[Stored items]
↓
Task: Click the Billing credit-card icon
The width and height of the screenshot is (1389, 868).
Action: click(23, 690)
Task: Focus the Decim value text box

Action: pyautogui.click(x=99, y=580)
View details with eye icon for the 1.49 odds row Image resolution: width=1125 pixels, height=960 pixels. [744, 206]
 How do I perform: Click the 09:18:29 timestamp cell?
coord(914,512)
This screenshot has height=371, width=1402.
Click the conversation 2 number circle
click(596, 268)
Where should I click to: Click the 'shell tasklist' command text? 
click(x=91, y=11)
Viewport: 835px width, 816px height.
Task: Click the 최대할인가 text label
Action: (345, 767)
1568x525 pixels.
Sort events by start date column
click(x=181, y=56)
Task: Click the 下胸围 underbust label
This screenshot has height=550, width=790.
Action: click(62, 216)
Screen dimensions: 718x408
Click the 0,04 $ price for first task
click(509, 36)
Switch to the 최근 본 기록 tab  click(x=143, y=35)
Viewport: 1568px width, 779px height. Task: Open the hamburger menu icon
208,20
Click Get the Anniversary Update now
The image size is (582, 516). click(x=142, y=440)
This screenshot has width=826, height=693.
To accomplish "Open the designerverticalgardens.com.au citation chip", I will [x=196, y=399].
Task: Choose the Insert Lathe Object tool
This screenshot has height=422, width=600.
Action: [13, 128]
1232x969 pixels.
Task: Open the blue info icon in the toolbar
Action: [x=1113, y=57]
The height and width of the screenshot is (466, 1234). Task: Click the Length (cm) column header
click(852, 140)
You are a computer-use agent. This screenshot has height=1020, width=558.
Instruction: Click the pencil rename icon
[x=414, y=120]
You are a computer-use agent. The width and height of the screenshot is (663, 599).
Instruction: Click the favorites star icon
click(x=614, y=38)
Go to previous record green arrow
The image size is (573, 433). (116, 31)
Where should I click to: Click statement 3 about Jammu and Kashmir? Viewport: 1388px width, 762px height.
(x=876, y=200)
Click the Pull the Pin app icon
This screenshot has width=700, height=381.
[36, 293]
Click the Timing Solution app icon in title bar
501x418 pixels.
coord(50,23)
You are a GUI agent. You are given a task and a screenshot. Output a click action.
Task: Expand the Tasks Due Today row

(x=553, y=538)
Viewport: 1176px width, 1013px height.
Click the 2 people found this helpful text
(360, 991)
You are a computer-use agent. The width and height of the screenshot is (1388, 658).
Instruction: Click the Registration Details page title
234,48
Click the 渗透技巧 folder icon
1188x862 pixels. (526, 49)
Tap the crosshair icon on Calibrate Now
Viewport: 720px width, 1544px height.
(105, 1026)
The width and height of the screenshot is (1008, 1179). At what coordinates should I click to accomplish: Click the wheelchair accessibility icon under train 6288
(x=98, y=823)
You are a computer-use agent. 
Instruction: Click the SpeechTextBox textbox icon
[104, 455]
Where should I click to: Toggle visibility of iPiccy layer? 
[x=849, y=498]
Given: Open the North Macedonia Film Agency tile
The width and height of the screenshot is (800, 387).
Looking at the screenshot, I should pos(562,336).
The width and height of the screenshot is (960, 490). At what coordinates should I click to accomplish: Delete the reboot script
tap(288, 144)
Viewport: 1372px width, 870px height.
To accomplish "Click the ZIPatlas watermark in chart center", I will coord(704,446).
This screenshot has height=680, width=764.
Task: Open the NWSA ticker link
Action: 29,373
↑
▸ What is expected
Lines in the data holding the word "agent": count them and say how many, nothing more.

▸ Your response
5